• _PROBLEM_
In the Keras sliding-window text below, by what factor does cutting the images into windows increase memory usage?

Keras layer for slicing image data into sliding windows

I have a set of images, all of varying widths, but with fixed height set to 100 pixels and 3 channels of depth. My task is to classify if each vertical line in the image is interesting or not. To do that, I look at the line in context of its 10 predecessor and successor lines. Imagine the algorithm sweeping from left to right of the image, detecting vertical lines containing points of interest.
My first attempt at doing this was to manually cut out these sliding windows using numpy before feeding the data into the Keras model. Like this:
# Pad left and right
s = np.repeat(D[:1], 10, axis = 0)
e = np.repeat(D[-1:], 10, axis = 0)
# D now has shape (w + 20, 100, 3)
D = np.concatenate((s, D, e))
# Sliding windows creation trick from SO question
idx = np.arange(21)[None,:] + np.arange(len(D) - 20)[:,None]
windows = D[indexer]
Then all windows and all ground truth 0/1 values for all vertical lines in all images would be concatenated into two very long arrays.
I have verified that this works, in principle. I fed each window to a Keras layer looking like this:
Conv2D(20, (5, 5), input_shape = (21, 100, 3), padding = 'valid', ...)
But the windowing causes the memory usage to increase 21 times so doing it this way becomes impractical. But I think my scenario is a very common in machine learning so there must be some standard method in Keras to do this efficiently? E.g I would like to feed Keras my raw image data (w, 100, 80) and tell it what the sliding window sizes are and let it figure out the rest. I have looked at some sample code but I'm a ml noob so I don't get it.
Unfortunately this isn't an easy problem because it can involve using a variable sized input for your Keras model. While I think it is possible to do this with proper use of placeholders that's certainly no place for a beginner to start. your other option is a data generator. As with many computationally intensive tasks there is often a trade off between compute speed and memory requirements, using a generator is more compute heavy and it will be done entirely on your cpu (no gpu acceleration), but it won't make the memory increase.
The point of a data generator is that it will apply the operation to images one at a time to produce the batch, then train on that batch, then free up the memory - so you only end up keeping one batch worth of data in memory at any time. Unfortunately if you have a time consuming generation then this can seriously affect performance.
The generator will be a python generator (using the 'yield' keyword) and is expected to produce a single batch of data, keras is very good at using arbitrary batch sizes, so you can always make one image yield one batch, especially to start.
Here is the keras page on fit_generator - I warn you, this starts to become a lot of work very quickly, consider buying more memory:
https://keras.io/models/model/#fit_generator
Fine I'll do it for you :P
import numpy as np
import pandas as pd
import keras
from keras.models import Model, model_from_json
from keras.layers import Dense, Concatenate, Multiply,Add, Subtract, Input, Dropout, Lambda, Conv1D, Flatten
from tensorflow.python.client import device_lib
# check for my gpu
print(device_lib.list_local_devices())
# make some fake image data
# 1000 random widths
data_widths = np.floor(np.random.random(1000)*100)

• _DATA RECORDS_
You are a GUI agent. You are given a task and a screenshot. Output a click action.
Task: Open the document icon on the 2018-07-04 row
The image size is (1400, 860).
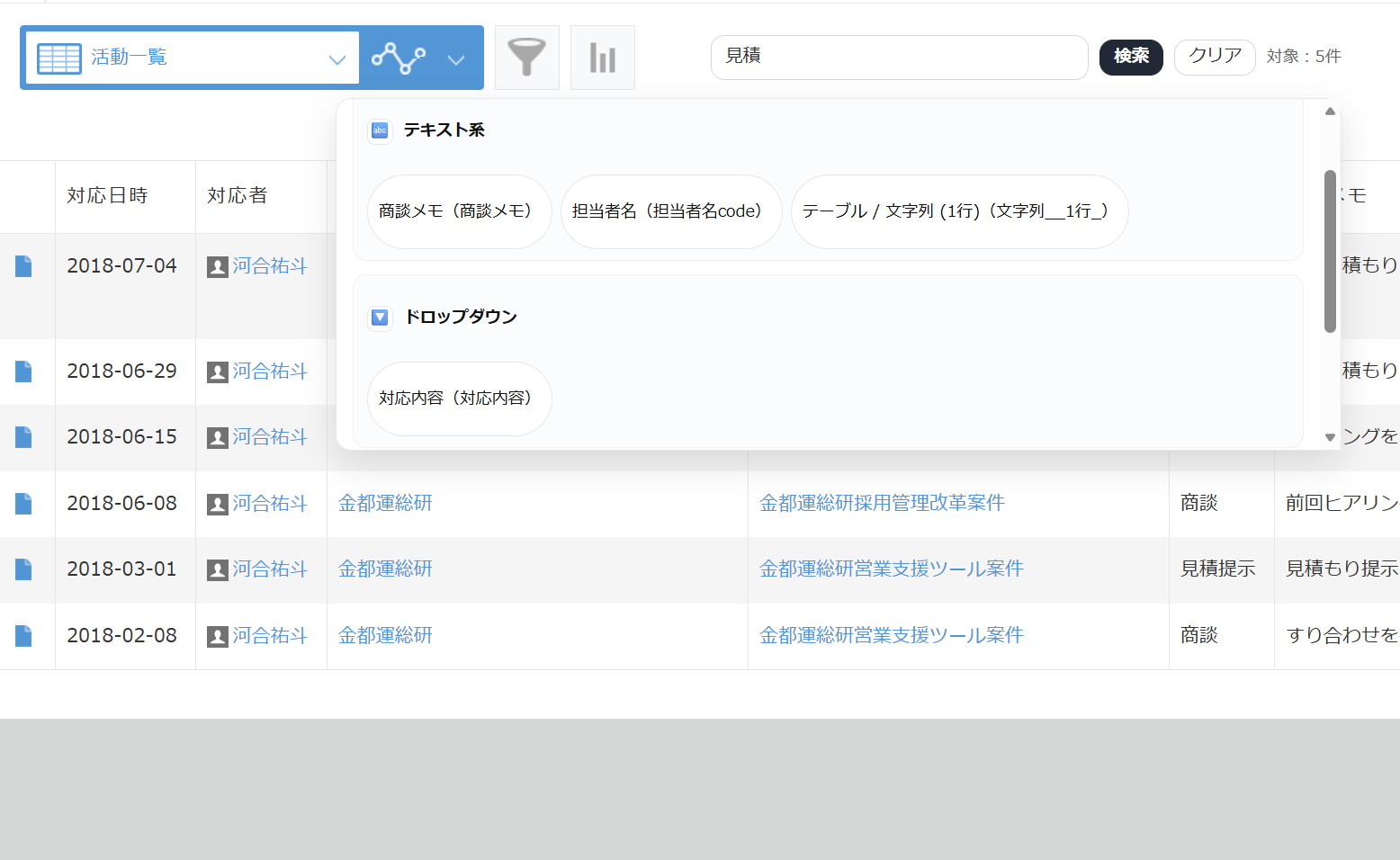(x=23, y=265)
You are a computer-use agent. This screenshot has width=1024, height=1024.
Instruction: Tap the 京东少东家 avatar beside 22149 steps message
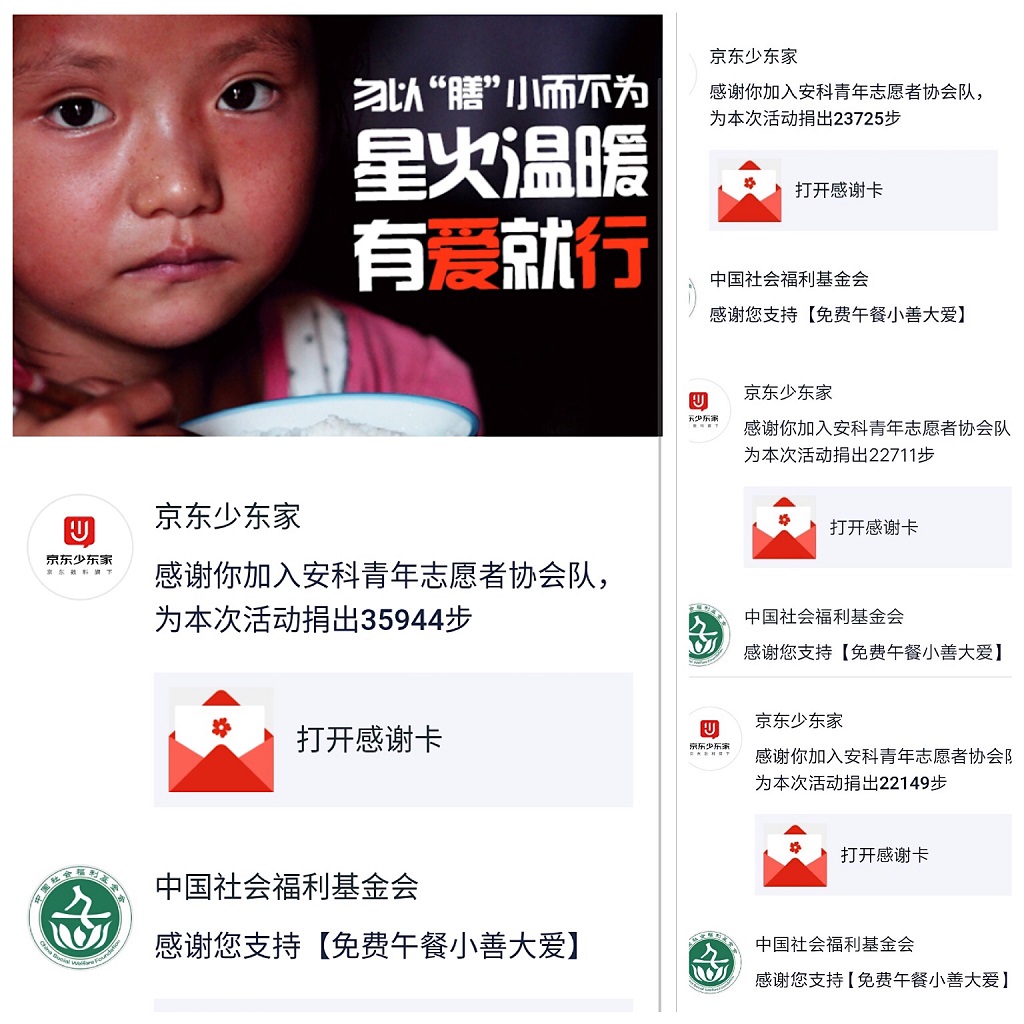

• _REPLY_
It increases memory usage 21 times.